Copy each record below without changing a single word.
┌──
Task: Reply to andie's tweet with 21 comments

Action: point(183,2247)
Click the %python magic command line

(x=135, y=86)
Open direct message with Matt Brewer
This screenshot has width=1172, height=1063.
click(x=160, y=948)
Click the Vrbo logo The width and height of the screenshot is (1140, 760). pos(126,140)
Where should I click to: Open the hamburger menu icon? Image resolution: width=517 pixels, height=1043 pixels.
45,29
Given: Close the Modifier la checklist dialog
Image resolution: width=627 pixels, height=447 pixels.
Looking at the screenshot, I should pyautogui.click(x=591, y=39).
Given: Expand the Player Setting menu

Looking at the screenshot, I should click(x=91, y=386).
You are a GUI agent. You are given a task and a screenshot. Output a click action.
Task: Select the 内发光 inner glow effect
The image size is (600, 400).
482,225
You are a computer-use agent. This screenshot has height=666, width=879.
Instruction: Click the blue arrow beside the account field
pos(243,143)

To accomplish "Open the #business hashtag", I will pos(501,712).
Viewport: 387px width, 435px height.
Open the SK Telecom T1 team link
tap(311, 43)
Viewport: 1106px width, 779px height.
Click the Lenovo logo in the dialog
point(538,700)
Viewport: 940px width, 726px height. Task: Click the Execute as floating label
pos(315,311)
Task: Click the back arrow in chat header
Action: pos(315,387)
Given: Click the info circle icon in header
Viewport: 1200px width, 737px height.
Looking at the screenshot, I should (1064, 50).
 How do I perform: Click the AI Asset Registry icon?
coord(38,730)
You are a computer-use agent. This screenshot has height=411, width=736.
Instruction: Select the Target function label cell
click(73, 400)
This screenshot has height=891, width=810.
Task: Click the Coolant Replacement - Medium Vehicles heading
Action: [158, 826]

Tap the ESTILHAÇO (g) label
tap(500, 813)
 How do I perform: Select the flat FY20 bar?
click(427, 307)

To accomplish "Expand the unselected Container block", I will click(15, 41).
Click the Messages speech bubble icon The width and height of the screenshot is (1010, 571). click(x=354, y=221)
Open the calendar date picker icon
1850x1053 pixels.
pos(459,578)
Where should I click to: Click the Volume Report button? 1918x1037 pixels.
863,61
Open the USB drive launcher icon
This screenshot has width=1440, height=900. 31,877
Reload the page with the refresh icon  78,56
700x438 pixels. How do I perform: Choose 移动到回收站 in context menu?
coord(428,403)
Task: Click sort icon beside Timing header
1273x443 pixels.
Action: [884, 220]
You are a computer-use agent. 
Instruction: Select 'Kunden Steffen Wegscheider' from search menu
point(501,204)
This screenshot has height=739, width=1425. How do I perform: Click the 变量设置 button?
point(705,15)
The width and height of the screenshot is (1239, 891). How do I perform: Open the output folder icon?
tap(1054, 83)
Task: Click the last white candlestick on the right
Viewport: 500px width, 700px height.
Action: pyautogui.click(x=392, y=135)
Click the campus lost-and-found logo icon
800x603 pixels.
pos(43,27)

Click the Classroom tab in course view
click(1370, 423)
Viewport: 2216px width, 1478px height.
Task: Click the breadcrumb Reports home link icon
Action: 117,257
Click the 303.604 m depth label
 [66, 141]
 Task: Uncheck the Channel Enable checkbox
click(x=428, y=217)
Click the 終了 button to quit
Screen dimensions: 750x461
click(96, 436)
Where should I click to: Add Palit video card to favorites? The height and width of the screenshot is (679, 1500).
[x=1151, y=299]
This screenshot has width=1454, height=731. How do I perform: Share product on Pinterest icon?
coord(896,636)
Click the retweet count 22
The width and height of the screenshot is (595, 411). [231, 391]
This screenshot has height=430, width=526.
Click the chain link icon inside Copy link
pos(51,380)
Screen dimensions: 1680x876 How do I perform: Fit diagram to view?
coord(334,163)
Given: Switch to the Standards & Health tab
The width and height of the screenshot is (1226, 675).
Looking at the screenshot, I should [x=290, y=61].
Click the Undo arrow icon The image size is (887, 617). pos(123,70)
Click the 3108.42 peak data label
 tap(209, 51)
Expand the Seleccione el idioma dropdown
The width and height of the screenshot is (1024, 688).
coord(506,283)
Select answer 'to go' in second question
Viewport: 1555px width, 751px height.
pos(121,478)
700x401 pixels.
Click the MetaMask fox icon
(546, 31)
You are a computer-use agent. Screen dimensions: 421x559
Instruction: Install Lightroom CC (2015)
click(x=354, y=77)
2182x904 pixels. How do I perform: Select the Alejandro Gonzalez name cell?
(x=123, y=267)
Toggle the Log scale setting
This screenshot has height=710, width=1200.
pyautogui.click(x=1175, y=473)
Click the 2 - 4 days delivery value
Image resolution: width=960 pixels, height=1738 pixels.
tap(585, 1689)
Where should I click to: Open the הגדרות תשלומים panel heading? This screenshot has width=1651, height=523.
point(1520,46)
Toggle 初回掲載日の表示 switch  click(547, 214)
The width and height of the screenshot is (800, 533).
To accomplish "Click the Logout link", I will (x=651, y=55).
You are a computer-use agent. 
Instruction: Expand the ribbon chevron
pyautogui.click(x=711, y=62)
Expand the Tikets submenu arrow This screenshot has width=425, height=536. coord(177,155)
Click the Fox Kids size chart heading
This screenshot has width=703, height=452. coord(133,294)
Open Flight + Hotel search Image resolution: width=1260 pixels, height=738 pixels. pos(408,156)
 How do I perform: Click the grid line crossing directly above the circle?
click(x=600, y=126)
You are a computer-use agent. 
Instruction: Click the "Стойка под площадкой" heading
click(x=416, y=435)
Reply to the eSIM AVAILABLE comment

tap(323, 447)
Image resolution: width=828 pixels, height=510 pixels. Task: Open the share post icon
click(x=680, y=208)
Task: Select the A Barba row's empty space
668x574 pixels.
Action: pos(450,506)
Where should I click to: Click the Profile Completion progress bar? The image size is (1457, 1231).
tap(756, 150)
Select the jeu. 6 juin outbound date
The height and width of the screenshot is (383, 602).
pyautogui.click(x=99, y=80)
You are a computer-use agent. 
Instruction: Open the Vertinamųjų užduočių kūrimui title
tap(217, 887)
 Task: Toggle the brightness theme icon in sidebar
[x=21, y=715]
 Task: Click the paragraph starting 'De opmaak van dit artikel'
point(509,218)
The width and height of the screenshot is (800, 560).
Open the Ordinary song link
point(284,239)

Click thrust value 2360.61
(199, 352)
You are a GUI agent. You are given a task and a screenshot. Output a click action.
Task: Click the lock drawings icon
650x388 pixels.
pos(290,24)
└──
» **EXPECTED ANSWER**:
Task: Reply to andie's tweet with 21 comments

Action: point(183,2247)
Click the %python magic command line

(x=135, y=86)
Open direct message with Matt Brewer
This screenshot has width=1172, height=1063.
click(x=160, y=948)
Click the Vrbo logo The width and height of the screenshot is (1140, 760). pos(126,140)
Where should I click to: Open the hamburger menu icon? Image resolution: width=517 pixels, height=1043 pixels.
45,29
Given: Close the Modifier la checklist dialog
Image resolution: width=627 pixels, height=447 pixels.
Looking at the screenshot, I should pyautogui.click(x=591, y=39).
Given: Expand the Player Setting menu

Looking at the screenshot, I should click(x=91, y=386).
You are a GUI agent. You are given a task and a screenshot. Output a click action.
Task: Select the 内发光 inner glow effect
The image size is (600, 400).
482,225
You are a computer-use agent. This screenshot has height=666, width=879.
Instruction: Click the blue arrow beside the account field
pos(243,143)

To accomplish "Open the #business hashtag", I will pos(501,712).
Viewport: 387px width, 435px height.
Open the SK Telecom T1 team link
tap(311, 43)
Viewport: 1106px width, 779px height.
Click the Lenovo logo in the dialog
point(538,700)
Viewport: 940px width, 726px height. Task: Click the Execute as floating label
pos(315,311)
Task: Click the back arrow in chat header
Action: pos(315,387)
Given: Click the info circle icon in header
Viewport: 1200px width, 737px height.
Looking at the screenshot, I should (1064, 50).
 How do I perform: Click the AI Asset Registry icon?
coord(38,730)
You are a computer-use agent. This screenshot has height=411, width=736.
Instruction: Select the Target function label cell
click(73, 400)
This screenshot has height=891, width=810.
Task: Click the Coolant Replacement - Medium Vehicles heading
Action: [158, 826]

Tap the ESTILHAÇO (g) label
tap(500, 813)
 How do I perform: Select the flat FY20 bar?
click(427, 307)

To accomplish "Expand the unselected Container block", I will click(15, 41).
Click the Messages speech bubble icon The width and height of the screenshot is (1010, 571). click(x=354, y=221)
Open the calendar date picker icon
1850x1053 pixels.
pos(459,578)
Where should I click to: Click the Volume Report button? 1918x1037 pixels.
863,61
Open the USB drive launcher icon
This screenshot has width=1440, height=900. 31,877
Reload the page with the refresh icon  78,56
700x438 pixels. How do I perform: Choose 移动到回收站 in context menu?
coord(428,403)
Task: Click sort icon beside Timing header
1273x443 pixels.
Action: [884, 220]
You are a computer-use agent. 
Instruction: Select 'Kunden Steffen Wegscheider' from search menu
point(501,204)
This screenshot has height=739, width=1425. How do I perform: Click the 变量设置 button?
point(705,15)
The width and height of the screenshot is (1239, 891). How do I perform: Open the output folder icon?
tap(1054, 83)
Task: Click the last white candlestick on the right
Viewport: 500px width, 700px height.
Action: pyautogui.click(x=392, y=135)
Click the campus lost-and-found logo icon
800x603 pixels.
pos(43,27)

Click the Classroom tab in course view
click(1370, 423)
Viewport: 2216px width, 1478px height.
Task: Click the breadcrumb Reports home link icon
Action: 117,257
Click the 303.604 m depth label
 [66, 141]
 Task: Uncheck the Channel Enable checkbox
click(x=428, y=217)
Click the 終了 button to quit
Screen dimensions: 750x461
click(96, 436)
Where should I click to: Add Palit video card to favorites? The height and width of the screenshot is (679, 1500).
[x=1151, y=299]
This screenshot has width=1454, height=731. How do I perform: Share product on Pinterest icon?
coord(896,636)
Click the retweet count 22
The width and height of the screenshot is (595, 411). [231, 391]
This screenshot has height=430, width=526.
Click the chain link icon inside Copy link
pos(51,380)
Screen dimensions: 1680x876 How do I perform: Fit diagram to view?
coord(334,163)
Given: Switch to the Standards & Health tab
The width and height of the screenshot is (1226, 675).
Looking at the screenshot, I should [x=290, y=61].
Click the Undo arrow icon The image size is (887, 617). pos(123,70)
Click the 3108.42 peak data label
 tap(209, 51)
Expand the Seleccione el idioma dropdown
The width and height of the screenshot is (1024, 688).
coord(506,283)
Select answer 'to go' in second question
Viewport: 1555px width, 751px height.
pos(121,478)
700x401 pixels.
Click the MetaMask fox icon
(546, 31)
You are a computer-use agent. Screen dimensions: 421x559
Instruction: Install Lightroom CC (2015)
click(x=354, y=77)
2182x904 pixels. How do I perform: Select the Alejandro Gonzalez name cell?
(x=123, y=267)
Toggle the Log scale setting
This screenshot has height=710, width=1200.
pyautogui.click(x=1175, y=473)
Click the 2 - 4 days delivery value
Image resolution: width=960 pixels, height=1738 pixels.
tap(585, 1689)
Where should I click to: Open the הגדרות תשלומים panel heading? This screenshot has width=1651, height=523.
point(1520,46)
Toggle 初回掲載日の表示 switch  click(547, 214)
The width and height of the screenshot is (800, 533).
To accomplish "Click the Logout link", I will (x=651, y=55).
You are a computer-use agent. 
Instruction: Expand the ribbon chevron
pyautogui.click(x=711, y=62)
Expand the Tikets submenu arrow This screenshot has width=425, height=536. coord(177,155)
Click the Fox Kids size chart heading
This screenshot has width=703, height=452. coord(133,294)
Open Flight + Hotel search Image resolution: width=1260 pixels, height=738 pixels. pos(408,156)
 How do I perform: Click the grid line crossing directly above the circle?
click(x=600, y=126)
You are a computer-use agent. 
Instruction: Click the "Стойка под площадкой" heading
click(x=416, y=435)
Reply to the eSIM AVAILABLE comment

tap(323, 447)
Image resolution: width=828 pixels, height=510 pixels. Task: Open the share post icon
click(x=680, y=208)
Task: Select the A Barba row's empty space
668x574 pixels.
Action: pos(450,506)
Where should I click to: Click the Profile Completion progress bar? The image size is (1457, 1231).
tap(756, 150)
Select the jeu. 6 juin outbound date
The height and width of the screenshot is (383, 602).
pyautogui.click(x=99, y=80)
You are a computer-use agent. 
Instruction: Open the Vertinamųjų užduočių kūrimui title
tap(217, 887)
 Task: Toggle the brightness theme icon in sidebar
[x=21, y=715]
 Task: Click the paragraph starting 'De opmaak van dit artikel'
point(509,218)
The width and height of the screenshot is (800, 560).
Open the Ordinary song link
point(284,239)

Click thrust value 2360.61
(199, 352)
You are a GUI agent. You are given a task and a screenshot. Output a click action.
Task: Click the lock drawings icon
650x388 pixels.
pos(290,24)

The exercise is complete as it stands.